Sorry, Jennifer Lopez, but there’s a new girl on the block.
As a setter, senior Jordan Timmer is responsible for running the floor and setting the tempo for her volleyball teammates. She’s mostly behind the scenes, a facilitator.
Timmer has excelled in that role, and leads the Atlantic 10 conference with 605 assists and averages 11.2 assists per set. But, occasionally, Timmer gets in on the action all by herself. This season, she has brought some surprises to the Colonials’ front line of defense after what she called a “blocking epiphany” at the Michigan Invitational at the beginning of the season.
“I told myself to just go grab the ball and then I blocked three in a row,” Timmer said. “I was like, ‘Why? It’s four years later, and I now know to go get the ball.’”
Her ability to read the attack and go to the ball has made her increasingly valuable in more than one aspect of the game.
The setter finished the 2014‒2015 season with 80 total blocks, already a high number for a setter. Through 14 games this season, Timmer is second on the GW roster behind junior middle blocker Chidima Osuchukwu in the blocking category with 40 total blocks this season.
The change isn’t due to new developments in Timmer’s game, head coach Amanda Ault said. She has always been a versatile setter who can get kills at the net as well as augment the blocking game. But those elements of her game have become more refined as she’s matured. She has learned not to overuse her extra weapons, but to use them more effectively.
“When she came in, I told her she was a lot of flash and flare, but what she was actually giving her attackers wasn’t the best situation,” Ault said. “I told her I think she went to it too fast early on in her career, and now she is using it at the right times, and they are not even ready for it.”
Now, Ault said, Timmer is using her multidimensional game the right way. Ault was a setter herself, and said that because of that she pushes Timmer particularly hard.
Timmer has been practicing the block using little foam balls, holding them in her hands and pushing up against a line of teammates standing on boxes on the other side of the net. The ball is taken out of play, so timing is the key focus, and if the ball drops on the side of the blocker she knows she didn’t push over — if it were a live ball it likely would not have been a block.

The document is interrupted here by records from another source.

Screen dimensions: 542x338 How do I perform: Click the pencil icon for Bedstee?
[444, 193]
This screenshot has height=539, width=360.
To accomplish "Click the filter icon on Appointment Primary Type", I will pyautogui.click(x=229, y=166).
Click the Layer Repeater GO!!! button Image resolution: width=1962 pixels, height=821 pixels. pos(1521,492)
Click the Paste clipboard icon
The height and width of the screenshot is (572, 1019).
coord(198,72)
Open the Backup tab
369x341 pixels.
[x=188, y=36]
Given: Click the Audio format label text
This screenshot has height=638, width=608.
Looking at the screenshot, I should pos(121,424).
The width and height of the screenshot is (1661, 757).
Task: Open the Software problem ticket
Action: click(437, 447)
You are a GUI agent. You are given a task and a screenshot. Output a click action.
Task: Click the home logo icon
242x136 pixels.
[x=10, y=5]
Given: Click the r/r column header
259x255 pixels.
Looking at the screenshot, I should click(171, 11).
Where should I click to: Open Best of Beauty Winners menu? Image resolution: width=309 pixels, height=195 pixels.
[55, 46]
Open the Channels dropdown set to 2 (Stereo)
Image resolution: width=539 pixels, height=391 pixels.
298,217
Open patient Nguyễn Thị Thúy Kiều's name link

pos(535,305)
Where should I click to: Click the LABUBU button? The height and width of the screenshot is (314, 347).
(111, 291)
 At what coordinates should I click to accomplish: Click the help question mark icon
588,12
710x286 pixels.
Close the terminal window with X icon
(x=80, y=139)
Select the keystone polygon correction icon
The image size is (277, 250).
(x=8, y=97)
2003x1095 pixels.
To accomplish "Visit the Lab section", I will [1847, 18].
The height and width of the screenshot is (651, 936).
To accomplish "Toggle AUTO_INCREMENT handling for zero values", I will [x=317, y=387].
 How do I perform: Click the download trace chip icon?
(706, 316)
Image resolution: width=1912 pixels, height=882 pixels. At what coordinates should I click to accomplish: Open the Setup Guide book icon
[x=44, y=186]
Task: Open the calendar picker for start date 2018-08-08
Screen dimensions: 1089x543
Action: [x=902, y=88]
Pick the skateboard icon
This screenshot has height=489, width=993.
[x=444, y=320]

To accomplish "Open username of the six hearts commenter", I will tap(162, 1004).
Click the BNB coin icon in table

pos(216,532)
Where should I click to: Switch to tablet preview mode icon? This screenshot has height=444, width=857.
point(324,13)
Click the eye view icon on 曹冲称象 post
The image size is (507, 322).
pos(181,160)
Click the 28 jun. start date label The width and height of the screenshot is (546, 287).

Timmer said her blocking is best when she is aggressive, not waiting until a ball is coming over the net to choose her spot, but to start thinking about getting a block when the other team sets up a swing.
“Something that we say is the set is not for them, it’s for us,” Timmer said. “Just having the mindset of going and getting it and not being a target, pushing over, helps a lot.”
In Wednesday’s match against Georgetown, Timmer played the game Ault wants. She showcased her adaptability with five kills and one block assist, but focused on running the floor and tallied up 32 assists. When she did take a ball for herself, though, Timmer chose wisely. She was error-free in live play, though she did have one service error.
Her five kills were important, too, because they established her as a player who needed to be guarded or else she’d tip the ball over the net.
“Being versatile, in the way that they can’t just leave me alone because I’ll score, helps Chi Chi and Maggie, and the two outsides have one-on-one blockers,” Timmer said. “This makes it really easy for them, and in that way, it helps open them up more.”
Timmer has been running a strong offense so far, but her versatility may become even more important soon. The team’s other setter, Emily Clemens, has been sidelined with injury but will be worked back into the rotation soon, Ault said.
The more things Timmer can do, the more sets she’s likely to keep playing. Timmer may wish her blocking epiphany had come earlier in her career, but it may have come at the perfect time for her this season.
This article appeared in the September 21, 2015 issue of the Hatchet.